Per la precisione al 1953, cioè alla morte del
compagno Stalin, su cui le ragazze del collegio
sono obbligate a scrivere un tema intitolato al “padre”
e “faro luminoso” del comunismo trionfante,
dal cui eden la giovane Agota riuscirà ad evadere
clandestinamente solo tre anni più tardi, in
compagnia del marito e della figlia di quattro anni.
Essenziale il bagaglio. Due borse: una colma di biberon
e pannolini, l’altra di dizionari guarda caso
per orientarsi in terra straniera. E sarà proprio
l’estraneità, il sentirsi destinata ad
essere straniera, esule sempre a costituire la cifra
esistenziale ed espressiva della narratrice ungherese.
Unita ad un ineluttabile senso di abbandono e perdita
che puntualmente pervade ogni suo scritto.
L’apolide troverà quindi accoglienza nella
Svizzera francese, dove avrà difficoltà
a inserirsi, alla pari di tanti altri connazionali dispersi
come lei in un “deserto sociale” difficile
da attraversare per i profughi che ambiscano a raggiungere
l’integrazione con gli elvetici o quanto meno
l’“assimilazione”. E vi è pure
chi non ce la fa a tollerare l’alienazione dell’esilio
e decide di compiere un viaggio ulteriore e definitivo:
quello che conduce “oltre la grande frontiera”

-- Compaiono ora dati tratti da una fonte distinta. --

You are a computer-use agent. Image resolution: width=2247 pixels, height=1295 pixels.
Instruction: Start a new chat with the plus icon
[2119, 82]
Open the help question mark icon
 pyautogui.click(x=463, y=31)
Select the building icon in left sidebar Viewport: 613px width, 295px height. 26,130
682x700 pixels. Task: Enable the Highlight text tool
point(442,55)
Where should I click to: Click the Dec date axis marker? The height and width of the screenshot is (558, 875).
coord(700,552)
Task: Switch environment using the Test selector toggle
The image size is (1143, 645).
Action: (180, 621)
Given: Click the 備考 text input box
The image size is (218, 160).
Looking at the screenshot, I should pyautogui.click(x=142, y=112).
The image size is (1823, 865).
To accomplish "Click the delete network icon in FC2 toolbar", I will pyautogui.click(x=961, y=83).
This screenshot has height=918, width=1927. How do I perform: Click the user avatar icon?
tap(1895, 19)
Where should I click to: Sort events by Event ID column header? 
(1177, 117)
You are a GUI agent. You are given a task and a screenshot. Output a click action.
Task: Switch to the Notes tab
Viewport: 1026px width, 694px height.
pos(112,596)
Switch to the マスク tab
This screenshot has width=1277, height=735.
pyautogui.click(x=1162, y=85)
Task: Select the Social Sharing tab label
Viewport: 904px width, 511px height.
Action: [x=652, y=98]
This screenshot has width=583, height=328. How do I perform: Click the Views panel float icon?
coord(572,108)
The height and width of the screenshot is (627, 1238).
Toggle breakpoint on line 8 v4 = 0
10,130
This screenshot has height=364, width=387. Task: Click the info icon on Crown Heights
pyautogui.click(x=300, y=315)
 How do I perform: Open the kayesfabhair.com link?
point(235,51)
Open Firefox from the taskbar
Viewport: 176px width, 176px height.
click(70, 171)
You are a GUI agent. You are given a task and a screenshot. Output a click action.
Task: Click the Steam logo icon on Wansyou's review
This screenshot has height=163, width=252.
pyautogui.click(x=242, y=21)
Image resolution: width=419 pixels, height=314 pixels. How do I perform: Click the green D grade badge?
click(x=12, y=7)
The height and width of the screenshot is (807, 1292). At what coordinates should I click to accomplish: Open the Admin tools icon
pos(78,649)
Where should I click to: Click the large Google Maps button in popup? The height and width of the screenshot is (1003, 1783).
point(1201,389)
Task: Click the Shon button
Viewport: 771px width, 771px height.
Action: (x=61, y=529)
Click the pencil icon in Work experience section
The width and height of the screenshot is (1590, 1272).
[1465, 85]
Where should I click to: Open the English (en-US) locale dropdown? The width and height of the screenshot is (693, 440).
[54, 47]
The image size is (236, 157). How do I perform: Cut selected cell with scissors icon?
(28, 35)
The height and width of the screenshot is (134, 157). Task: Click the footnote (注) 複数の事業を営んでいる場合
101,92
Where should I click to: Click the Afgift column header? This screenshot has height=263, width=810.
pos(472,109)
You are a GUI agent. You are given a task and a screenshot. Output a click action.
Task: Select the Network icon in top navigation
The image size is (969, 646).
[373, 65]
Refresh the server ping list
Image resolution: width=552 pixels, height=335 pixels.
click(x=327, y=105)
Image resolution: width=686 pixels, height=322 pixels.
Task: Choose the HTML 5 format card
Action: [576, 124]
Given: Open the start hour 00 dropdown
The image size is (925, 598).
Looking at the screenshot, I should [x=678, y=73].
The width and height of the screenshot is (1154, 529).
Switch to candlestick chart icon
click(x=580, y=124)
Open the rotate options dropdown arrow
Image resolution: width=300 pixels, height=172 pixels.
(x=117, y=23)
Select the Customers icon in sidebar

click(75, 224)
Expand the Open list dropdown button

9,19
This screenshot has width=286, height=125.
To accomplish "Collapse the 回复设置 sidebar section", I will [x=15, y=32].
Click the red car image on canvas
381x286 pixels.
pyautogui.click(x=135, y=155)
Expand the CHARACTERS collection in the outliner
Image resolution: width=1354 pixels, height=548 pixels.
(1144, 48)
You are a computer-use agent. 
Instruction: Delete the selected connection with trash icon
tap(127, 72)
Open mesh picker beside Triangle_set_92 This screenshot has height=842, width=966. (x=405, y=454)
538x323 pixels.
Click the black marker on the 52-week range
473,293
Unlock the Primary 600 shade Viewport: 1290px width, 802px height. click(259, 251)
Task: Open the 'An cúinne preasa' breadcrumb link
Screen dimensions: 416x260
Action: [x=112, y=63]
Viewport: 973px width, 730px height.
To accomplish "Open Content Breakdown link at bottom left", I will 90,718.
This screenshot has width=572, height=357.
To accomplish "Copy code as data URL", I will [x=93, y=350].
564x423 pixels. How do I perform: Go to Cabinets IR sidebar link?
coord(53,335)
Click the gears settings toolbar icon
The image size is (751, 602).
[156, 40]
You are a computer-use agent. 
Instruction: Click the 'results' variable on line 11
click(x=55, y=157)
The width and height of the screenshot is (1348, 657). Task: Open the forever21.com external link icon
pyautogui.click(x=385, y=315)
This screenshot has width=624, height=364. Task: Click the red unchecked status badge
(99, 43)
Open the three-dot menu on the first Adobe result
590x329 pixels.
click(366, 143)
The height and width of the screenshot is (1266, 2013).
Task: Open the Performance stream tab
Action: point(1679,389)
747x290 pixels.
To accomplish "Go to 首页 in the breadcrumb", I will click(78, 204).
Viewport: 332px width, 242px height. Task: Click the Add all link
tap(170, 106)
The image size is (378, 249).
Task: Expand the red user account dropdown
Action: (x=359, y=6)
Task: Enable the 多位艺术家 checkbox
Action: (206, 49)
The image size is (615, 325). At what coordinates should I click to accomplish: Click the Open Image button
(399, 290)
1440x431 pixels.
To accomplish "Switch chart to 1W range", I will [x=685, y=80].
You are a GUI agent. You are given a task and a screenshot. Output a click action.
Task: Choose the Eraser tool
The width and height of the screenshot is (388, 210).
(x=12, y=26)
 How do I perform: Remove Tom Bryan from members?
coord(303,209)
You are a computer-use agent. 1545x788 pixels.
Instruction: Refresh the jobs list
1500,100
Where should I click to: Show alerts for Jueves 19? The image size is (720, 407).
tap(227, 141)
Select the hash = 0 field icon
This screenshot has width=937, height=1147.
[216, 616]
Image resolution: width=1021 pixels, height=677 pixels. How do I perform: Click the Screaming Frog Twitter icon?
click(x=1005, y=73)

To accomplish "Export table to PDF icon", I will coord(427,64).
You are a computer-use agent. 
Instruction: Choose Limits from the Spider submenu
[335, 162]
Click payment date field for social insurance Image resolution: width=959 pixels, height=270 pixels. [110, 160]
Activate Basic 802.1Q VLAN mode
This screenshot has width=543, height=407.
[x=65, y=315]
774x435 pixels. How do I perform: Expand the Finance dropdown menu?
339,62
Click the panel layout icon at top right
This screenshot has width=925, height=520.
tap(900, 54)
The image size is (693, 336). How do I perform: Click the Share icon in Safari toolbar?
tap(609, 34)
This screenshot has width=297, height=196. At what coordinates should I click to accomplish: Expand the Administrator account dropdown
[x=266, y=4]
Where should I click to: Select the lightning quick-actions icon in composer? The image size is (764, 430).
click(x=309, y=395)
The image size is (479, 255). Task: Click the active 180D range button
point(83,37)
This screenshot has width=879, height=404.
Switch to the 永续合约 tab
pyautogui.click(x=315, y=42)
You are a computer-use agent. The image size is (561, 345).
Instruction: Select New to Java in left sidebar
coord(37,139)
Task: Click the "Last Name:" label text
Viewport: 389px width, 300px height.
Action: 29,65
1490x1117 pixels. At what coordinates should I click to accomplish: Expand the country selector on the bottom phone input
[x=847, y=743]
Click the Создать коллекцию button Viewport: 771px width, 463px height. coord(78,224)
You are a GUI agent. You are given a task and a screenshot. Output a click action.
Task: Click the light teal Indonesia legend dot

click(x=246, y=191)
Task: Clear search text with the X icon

della vita. Non sarà certo questa l’opzione
della Kristof che cercherà piuttosto conforto
e rifugio nella scrittura, ben consapevole che usando
la lingua ungherese la speranza di pubblicare in Svizzera
è una pia illusione. Così, non appena
padroneggiata un poco la lettura, prende corpo l’ambizioso
progetto di scrivere in francese, cui Agota si applica
strenuamente riscrivendo, correggendo, togliendo “tutto
ciò che è di troppo” per più
di dieci anni prima di iniziare a dar forma a un romanzo.
È una sfida che vincerà senz’altro.
Il grande quaderno, edito da Seuil, verrà
pubblicato in diciotto lingue. Non male per un’analfabeta.